Le coffre-fort est la source de vérité des comptes et des clés de Sodimo. Chaque mot de passe SaaS, chaque clé SSH privée, chaque JSON de compte de service, chaque token d’API tiers — un seul coffre, un seul chemin de récupération, un seul artefact de passation. Si l’équipe demande un jour « où est l’identifiant pour X ? », la réponse est toujours le coffre-fort. Si la réponse est autre chose, le coffre-fort est faux et doit être mis à jour.

Statut : Planifié — s’active le jour où le Framework Desktop est installé en rack. En attendant, les identifiants vivent dans le 1Password de Tom et sur papier ; la migration vers Vaultwarden fait partie de la checklist de mise en service du harness.


Pourquoi Vaultwarden

Le choix est Vaultwarden — la réimplémentation en Rust du serveur Bitwarden, épinglée à un tag upstream spécifique et exécutée en Podman Quadlet sur le harness. Adoptée, non forkée, conformément au Pivot 2 (la outillage de commodité s’adopte comme quadlet épinglé).

Trois candidats ont été examinés :

  • Bitwarden-server (upstream). Lourd — Microsoft SQL Server, plusieurs services, quadlet non trivial. Surdimensionné pour une équipe de cinq. Écarté pour sa lourdeur.
  • 1Password for Teams. La voie de moindre résistance à court terme, mais c’est un compte SaaS qui vivrait hors du harness, hors de Cloudflare Access, et hors du schéma de sauvegarde. À la passation, ce serait le seul identifiant que l’équipe ne pourrait pas gérer en autonomie. Écarté pour des raisons de souveraineté — le coffre-fort lui-même ne peut pas être un compte SaaS dont Sodimo peut se voir verrouiller l’accès.
  • Vaultwarden. Binaire Rust unique, backend SQLite ou Postgres, configuration propre par variables d’environnement, compatibilité native avec les clients Bitwarden (web, extension navigateur, iOS, Android, CLI). S’inscrit exactement dans le schéma d’un seul dépôt de quadlets. Retenu.

Version épinglée selon le Principe 1 : un tag vaultwarden/server:1.x.y spécifique, engagé dans le dépôt sodimo/harness. Le calendrier de mises à jour de Sodimo, pas celui de l’upstream.


Déploiement

Un seul quadlet et son volume de données. Le déploiement suit le même schéma que tous les autres services du chapitre Le harness.

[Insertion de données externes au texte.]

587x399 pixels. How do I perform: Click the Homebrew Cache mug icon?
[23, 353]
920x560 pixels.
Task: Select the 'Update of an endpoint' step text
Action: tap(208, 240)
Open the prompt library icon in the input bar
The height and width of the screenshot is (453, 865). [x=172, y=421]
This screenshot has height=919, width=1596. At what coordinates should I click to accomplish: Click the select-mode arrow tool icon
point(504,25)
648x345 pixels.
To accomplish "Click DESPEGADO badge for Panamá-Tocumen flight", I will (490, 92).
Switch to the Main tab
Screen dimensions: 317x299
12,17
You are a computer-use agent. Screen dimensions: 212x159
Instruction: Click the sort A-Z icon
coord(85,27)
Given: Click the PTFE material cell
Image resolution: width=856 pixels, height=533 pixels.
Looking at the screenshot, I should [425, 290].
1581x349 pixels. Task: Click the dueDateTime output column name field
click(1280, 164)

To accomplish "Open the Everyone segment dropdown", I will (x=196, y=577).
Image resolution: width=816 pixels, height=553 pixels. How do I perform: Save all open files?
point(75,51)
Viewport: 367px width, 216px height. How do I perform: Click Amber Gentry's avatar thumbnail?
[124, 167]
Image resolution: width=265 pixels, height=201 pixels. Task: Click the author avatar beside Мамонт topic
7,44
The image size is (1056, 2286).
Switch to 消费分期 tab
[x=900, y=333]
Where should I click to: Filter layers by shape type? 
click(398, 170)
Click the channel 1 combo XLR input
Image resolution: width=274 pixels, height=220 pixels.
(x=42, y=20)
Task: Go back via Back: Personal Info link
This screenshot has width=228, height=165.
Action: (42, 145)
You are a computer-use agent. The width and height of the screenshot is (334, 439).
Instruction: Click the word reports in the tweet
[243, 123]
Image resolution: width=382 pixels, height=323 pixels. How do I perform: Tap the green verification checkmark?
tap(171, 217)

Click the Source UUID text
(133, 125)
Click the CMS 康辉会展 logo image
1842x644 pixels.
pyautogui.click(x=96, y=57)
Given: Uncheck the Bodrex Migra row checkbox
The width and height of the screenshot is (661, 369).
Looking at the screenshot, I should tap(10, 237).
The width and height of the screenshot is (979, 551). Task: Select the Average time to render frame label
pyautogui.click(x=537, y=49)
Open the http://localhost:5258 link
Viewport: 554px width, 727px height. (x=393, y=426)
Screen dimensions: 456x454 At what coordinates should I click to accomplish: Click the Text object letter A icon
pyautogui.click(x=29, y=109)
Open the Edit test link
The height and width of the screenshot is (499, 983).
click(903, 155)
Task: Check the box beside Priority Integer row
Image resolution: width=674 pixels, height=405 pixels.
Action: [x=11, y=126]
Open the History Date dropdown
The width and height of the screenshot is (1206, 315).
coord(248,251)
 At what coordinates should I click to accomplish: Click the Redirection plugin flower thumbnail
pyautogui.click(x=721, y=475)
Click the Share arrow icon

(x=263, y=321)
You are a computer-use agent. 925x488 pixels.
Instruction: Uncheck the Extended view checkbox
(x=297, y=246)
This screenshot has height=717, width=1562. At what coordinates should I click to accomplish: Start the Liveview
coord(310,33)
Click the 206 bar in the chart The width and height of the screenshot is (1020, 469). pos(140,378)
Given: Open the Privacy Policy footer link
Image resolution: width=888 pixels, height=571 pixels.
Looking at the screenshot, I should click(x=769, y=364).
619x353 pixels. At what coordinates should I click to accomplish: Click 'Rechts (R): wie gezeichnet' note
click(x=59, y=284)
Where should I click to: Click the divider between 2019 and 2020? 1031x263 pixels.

  • vaultwarden — le conteneur serveur, tag épinglé. Le fichier d’environnement /etc/sodimo/secrets/vaultwarden.env porte le token admin, les identifiants du relais SMTP pour les emails de réinitialisation de mot de passe, et le drapeau de désactivation des inscriptions.
  • vaultwarden-data — un volume nommé sur le LVM chiffré LUKS. Contient la base de données SQLite, les blobs de pièces jointes et les clés RSA que Vaultwarden utilise pour signer les tokens clients.

Le backend est SQLite. Une équipe de cinq avec un trafic modéré dans le coffre-fort ne justifie pas Postgres ; la base de données en fichier unique de SQLite simplifie le schéma de sauvegarde (un seul fichier à snapshoter) et supprime une pièce mobile. Si l’équipe dépasse vingt membres ou si le volume de pièces jointes devient conséquent, la migration vers le Postgres existant openwebui-db est documentée dans le guide de migration upstream Vaultwarden — une opération ponctuelle, pas une préoccupation du premier jour.

Caddy expose Vaultwarden en TLS avec le certificat émis par Cloudflare, même schéma qu’OpenWebUI et Piler. L’URL est vault.sodimo.eu.

L’accès au service emprunte deux chemins :

  • Les employés accèdent à vault.sodimo.eu via Cloudflare Tunnel + Cloudflare Access, authentifiés via le fournisseur d’identité Google Workspace. Même forme que tout autre service on-prem accessible aux employés (voir les chapitres Réseau et Cloudflare). Tailscale n’est pas requis ; un ordinateur avec un accès Google suffit.
  • Tom accède à Vaultwarden de la même façon que les employés — CF Tunnel + CF Access — et dispose aussi d’un chemin Tailscale pour la récupération administrative quand CF est inaccessible. Tailscale est le chemin de secours, pas le chemin quotidien.

Ce qui est stocké

Chaque identifiant dont Sodimo dépend va dans l’une des quatre collections Vaultwarden :

Mots de passe SaaS. Admin Cloudflare, admin Google Workspace, propriétaire de l’organisation GitHub, console Anthropic, login Fedora du Framework Desktop, portail FAI, admin Synology NAS, VPN Sodiwin, manager WhatsApp Business, Stripe (si jamais activé). Chaque entrée comporte l’URL, le nom d’utilisateur, le mot de passe, le seed TOTP le cas échéant, et une courte note en texte libre expliquant à quoi sert le compte et qui l’a créé.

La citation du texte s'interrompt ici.